North American B-25 Mitchell.


    General George Kenney called the North American B-25 Mitchell a "War Dog". He should know; he helped write the book on the B-25. General Kenney was commander of the Fifth Air Force in the South Pacific during WWII. Trying to fight off the Japanese in a "secondary combat theater" (as the Pacific war was regarded) meant "making do, with what you had". Prosecuting the war against Japan called for a lot of ingenuity. Kenney was forced to use what he could scrape together and make effective. He came up with the ideas and "Pappy" Gunn put the ideas to work. One of the first ideas was the installation of a machine gun "pack". The bombardiers compartment was removed and replaced with four Browning M2 .50 caliber (12.7 mm) machine guns in the nose of the Mitchell and four more in blisters on the sides of the craft. The B-25 became an awesome strafing machine with eight forward firing guns. Later, they rigged a lock for the top turret making a total of ten .50 cal (12.7 mm) machine guns, all lit off simultaneously by one finger of the pilot!

    Then came the installation of the 75 mm cannon. It required a crewman to load, fire and extract the casing. And when it fired it felt like the aircraft had "hit a brick wall", but with its 2.95 inch (75 mm) projectile, it could turn a tank into scrap metal and punch very large holes in Japanese destroyers and barges at a range of nearly 2 miles. The Japanese paid dearly for the ideas of Kenney and the ingenuity of Gunn.

Take off from the deck of the USS HORNET of an Army B-25 on its way to take part in first U.S. air raid on Japan. Doolittle Raid, April 1942.
(Photo: National Archives and Records Administration)


    The North American B-25 Mitchell owed its beginnings to the Army's quest for a medium bomber. The Douglas B-18 "Bolo" was designed and built by Douglas Aircraft in 1937 and North American responded to this by designing and building the larger and more powerful B-21 "Dragon" that same year. Both of these aircraft were twin engine "tail dragger" types. Unsatisfied with performance only marginally better than single engine aircraft, the US Army Air Corps issued Proposal Circular #38-385 which was sent to all major aircraft manufacturers in March 1938. It contained the requirements for an "Aircraft - Bombardment Type - Medium". This would fill a gap in the bombing aircraft types between the light bomber and four engine heavy bomber.
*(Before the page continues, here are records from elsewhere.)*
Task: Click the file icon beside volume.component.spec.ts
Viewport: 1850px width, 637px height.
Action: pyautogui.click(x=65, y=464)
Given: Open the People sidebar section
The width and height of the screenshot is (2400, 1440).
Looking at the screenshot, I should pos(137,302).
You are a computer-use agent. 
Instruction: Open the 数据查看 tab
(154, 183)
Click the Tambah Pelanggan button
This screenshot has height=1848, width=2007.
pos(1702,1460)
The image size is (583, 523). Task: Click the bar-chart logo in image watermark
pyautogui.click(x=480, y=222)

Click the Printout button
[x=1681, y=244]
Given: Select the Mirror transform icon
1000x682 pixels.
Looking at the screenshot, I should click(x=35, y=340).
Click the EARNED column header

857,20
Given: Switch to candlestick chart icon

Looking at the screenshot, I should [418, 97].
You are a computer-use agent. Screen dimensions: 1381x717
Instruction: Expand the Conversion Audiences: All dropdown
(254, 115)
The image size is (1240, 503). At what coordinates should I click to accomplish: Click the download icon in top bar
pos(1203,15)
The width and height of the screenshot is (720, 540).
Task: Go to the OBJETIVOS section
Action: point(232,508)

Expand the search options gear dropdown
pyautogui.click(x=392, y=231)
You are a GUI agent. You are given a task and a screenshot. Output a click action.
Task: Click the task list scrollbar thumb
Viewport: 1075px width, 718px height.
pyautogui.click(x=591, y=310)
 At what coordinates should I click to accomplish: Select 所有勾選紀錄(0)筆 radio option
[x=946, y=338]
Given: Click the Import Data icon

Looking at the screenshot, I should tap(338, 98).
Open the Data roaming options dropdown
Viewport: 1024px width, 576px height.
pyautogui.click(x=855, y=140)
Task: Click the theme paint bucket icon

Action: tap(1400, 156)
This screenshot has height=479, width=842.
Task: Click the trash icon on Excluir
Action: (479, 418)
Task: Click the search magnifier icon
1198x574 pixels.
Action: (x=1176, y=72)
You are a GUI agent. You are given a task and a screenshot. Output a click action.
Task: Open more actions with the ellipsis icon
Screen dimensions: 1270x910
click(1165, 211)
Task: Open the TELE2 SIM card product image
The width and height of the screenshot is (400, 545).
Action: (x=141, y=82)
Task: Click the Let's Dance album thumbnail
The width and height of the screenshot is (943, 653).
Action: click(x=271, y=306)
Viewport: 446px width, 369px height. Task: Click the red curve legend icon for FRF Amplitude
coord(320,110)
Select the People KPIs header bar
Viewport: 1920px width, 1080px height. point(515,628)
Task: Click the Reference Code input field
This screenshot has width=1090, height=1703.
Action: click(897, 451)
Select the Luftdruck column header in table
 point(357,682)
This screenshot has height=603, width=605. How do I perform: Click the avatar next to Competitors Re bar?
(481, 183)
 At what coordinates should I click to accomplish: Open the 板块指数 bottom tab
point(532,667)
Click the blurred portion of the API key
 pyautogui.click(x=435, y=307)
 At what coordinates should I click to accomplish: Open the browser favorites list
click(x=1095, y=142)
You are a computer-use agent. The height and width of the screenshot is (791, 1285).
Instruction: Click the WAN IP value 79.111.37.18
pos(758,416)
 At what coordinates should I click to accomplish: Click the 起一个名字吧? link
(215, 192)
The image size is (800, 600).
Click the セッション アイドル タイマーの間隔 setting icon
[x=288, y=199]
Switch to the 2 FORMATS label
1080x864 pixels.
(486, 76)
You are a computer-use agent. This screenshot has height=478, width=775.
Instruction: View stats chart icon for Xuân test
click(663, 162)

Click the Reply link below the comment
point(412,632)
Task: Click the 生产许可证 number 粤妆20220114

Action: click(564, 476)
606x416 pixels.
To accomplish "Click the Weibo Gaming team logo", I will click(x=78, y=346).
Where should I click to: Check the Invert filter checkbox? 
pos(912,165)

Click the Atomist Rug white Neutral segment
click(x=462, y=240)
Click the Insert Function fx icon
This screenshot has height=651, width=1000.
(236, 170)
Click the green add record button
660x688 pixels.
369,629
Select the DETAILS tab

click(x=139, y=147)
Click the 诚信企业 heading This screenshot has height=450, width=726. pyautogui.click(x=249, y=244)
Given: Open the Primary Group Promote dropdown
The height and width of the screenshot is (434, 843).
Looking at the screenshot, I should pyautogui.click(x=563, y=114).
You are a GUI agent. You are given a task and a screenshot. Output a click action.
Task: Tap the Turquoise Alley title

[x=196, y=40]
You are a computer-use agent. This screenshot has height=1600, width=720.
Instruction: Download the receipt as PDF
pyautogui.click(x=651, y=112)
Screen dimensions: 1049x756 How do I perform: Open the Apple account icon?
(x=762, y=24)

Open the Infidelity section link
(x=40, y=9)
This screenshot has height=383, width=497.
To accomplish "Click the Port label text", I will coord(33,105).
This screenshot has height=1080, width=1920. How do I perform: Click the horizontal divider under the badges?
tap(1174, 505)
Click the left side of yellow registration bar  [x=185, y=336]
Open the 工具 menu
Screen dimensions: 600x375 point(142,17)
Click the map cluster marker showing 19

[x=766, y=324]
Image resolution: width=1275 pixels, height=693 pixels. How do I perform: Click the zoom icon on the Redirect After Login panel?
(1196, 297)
A total of 5 manufacturers submitted designs (North American, Douglas, Martin, Stearman and Bell) and all but one built prototypes. North American submitted their "Design NA-40" to the USAAC and shortly afterward built the NA-40B prototype. It was a sleek looking twin engine, twin tail machine with tricycle landing gear, not unlike the B-25 and fairly bristling with .30 Caliber (7.62 mm) machine guns. Unfortunately, while undergoing simulated "engine out" tests, the pilot lost control and the aircraft crashed. The pilot and crew escaped with minor injuries but the NA-40B was destroyed by fire and North American was disqualified, though the Army deemed the accident caused by pilot error and not by anything inherent in the design of the NA-40B. That left only 3 prototypes competing and shortly, one of these also crashed and burned (the Douglas 7B) and was disqualified, leaving less than half the original bidders still competing. The USAAC ruled no contest, and though Glenn Martin raised vigorous objections, new bids were ordered to be submitted in April, 1939.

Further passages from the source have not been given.